What is needed: Write out exactly the lines below that run from the one containing "The height and width of the screenshot is (382, 778)." through the one containing "dropdown arrow beside", both included, with no other lines.

Entries supplied:
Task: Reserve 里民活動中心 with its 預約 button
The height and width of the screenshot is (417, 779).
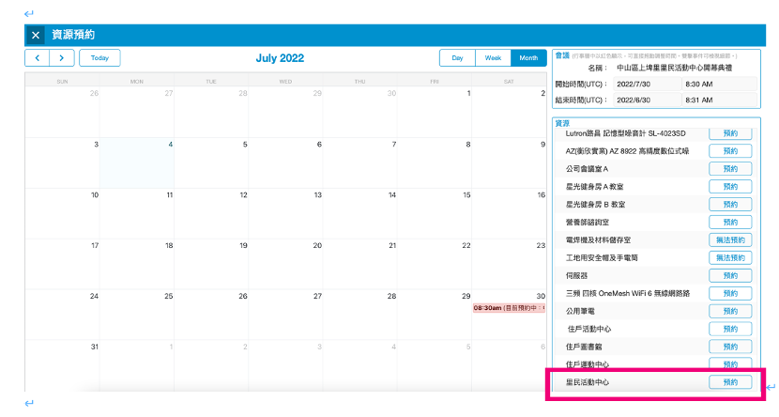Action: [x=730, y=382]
* * *
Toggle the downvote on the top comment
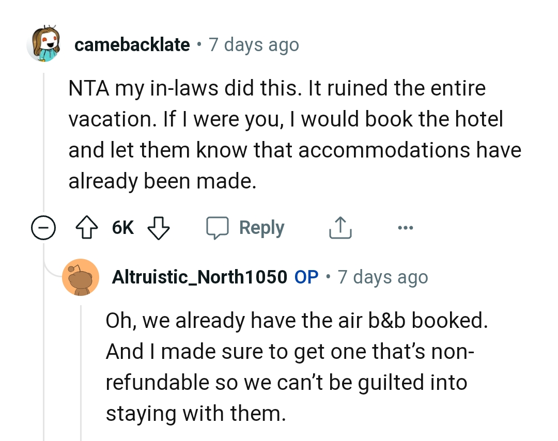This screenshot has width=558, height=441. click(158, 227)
--
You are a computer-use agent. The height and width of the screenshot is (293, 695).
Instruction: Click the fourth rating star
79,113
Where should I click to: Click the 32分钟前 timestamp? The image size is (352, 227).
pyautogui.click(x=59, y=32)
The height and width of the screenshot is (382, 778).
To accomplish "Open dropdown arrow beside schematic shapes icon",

Finished task:
The height and width of the screenshot is (382, 778).
To accomplish "Open dropdown arrow beside schematic shapes icon",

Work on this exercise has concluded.